Nevertheless, that poses a serious obstacle to evangelizing both ignorant Catholics and the culture at large. If, for what seem to be sound pastoral reasons, many Catholics who neither believe nor live by the moral teaching of the Church are receiving the Eucharist with apparent impunity, then how seriously are ordinary Catholics and the world at large to take such teaching? The general impression has become that such teaching is optional: a rather dismal section of the cafeteria line that one is free to bypass and that will, sooner or later, be tossed along with all the other food nobody buys. Thus the policy of keeping up appearances for the sake of pastoral economy has the effect of entrenching, on a wide scale, the very problem that occasioned the policy in the first place. And so, the preaching of the full Gospel has been largely buried under a collective rationalization. That, I am convinced, is the basis of most of the other problems in the American Catholic Church, including the sex-abuse-and-coverup scandal that peaked five years ago. I blame the bishops for the fundamental problem as much as for its most egregious manifestation.
It can be argued that, given the sorry lack of adult catechesis, there is no practical alternative to the present policy of keeping up the appearance of full communion in the case of Catholics who are objectively not in full communion. That's what many bishops do argue, and the argument is cogent. One cannot just pick out, and pick on, the ordinary Catholics who are implicated in this mess. Most of them are not morally responsible for it, nor is it their role to clean it up. But one can and ought to pick out and pick on erring Catholics who have the education to know better and the power to affect a great many lives by their actions. I mean, of course, the Nancy Pelosis and the Joe Bidens. Archbishop Chaput has had some especially trenchant things to say about such people. If they have excuses, they shouldn't be left with them. Too much is at stake.
But there is a still-more fundamental problem here.

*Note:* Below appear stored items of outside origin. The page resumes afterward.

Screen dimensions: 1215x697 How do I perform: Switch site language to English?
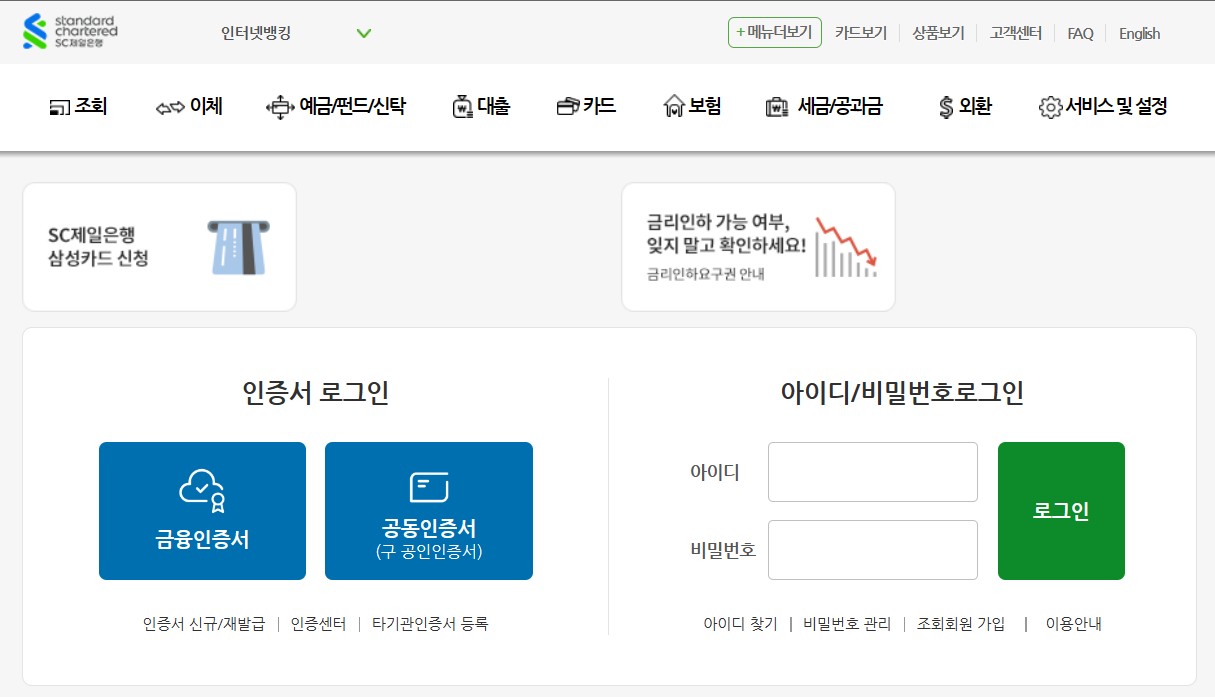(1138, 33)
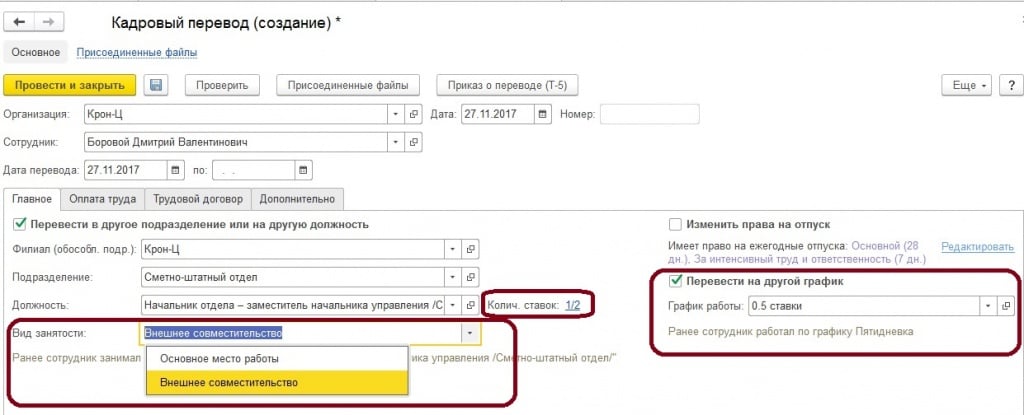The image size is (1024, 415).
Task: Open calendar picker for document date
Action: pyautogui.click(x=543, y=114)
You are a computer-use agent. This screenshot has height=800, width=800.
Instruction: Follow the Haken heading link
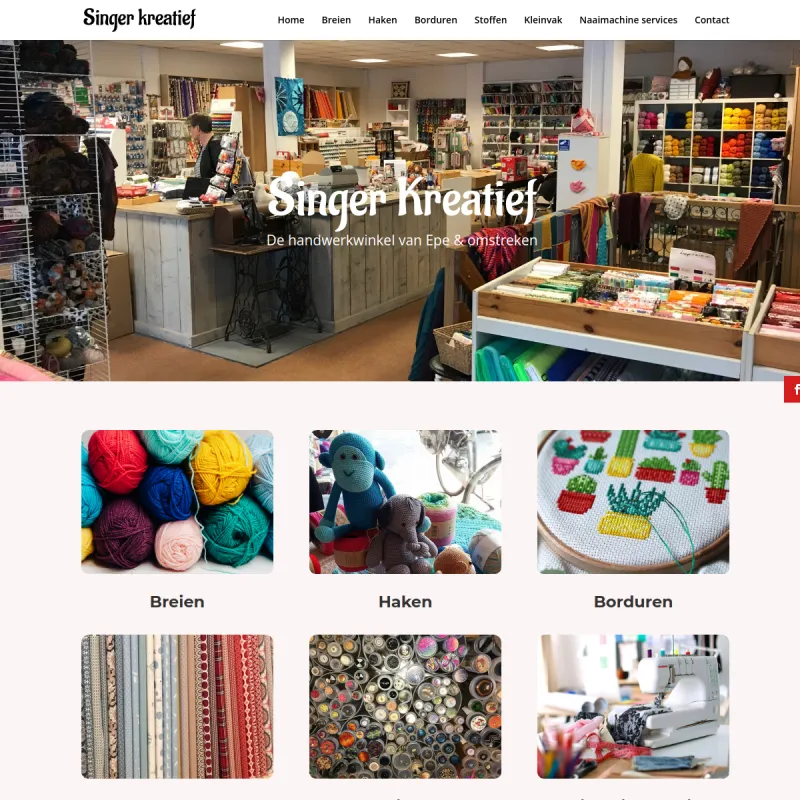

Having acknowledged and taken into account the reality of imperfect communion for many non-Catholics, Rome must do the same for many Catholics, if only for self-consistency's sake. If she does so, as she has done for decades, she only reinforces the Church's internal problem for the reason I've already stated. If she does not, she becomes pastorally inconsistent: ecumenism will apply only to those who were never formally Catholic, so that we'll end up with a much smaller, if purer, Church. The Pope seems headed, slowly, in the latter direction. How he and his successors will carry on with it remains, however, an open question. In the meantime, the American bishops continue to disagree about how to handle the Pelosis and the Bidens. Maybe that's inevitable.
Either way, they should be more concerned with the formation of ordinary Catholic adults. Almost a decade ago, the USCCB produced a bracing document which points the way. Little has been done to implement it. I'm waiting with my resumé in hand.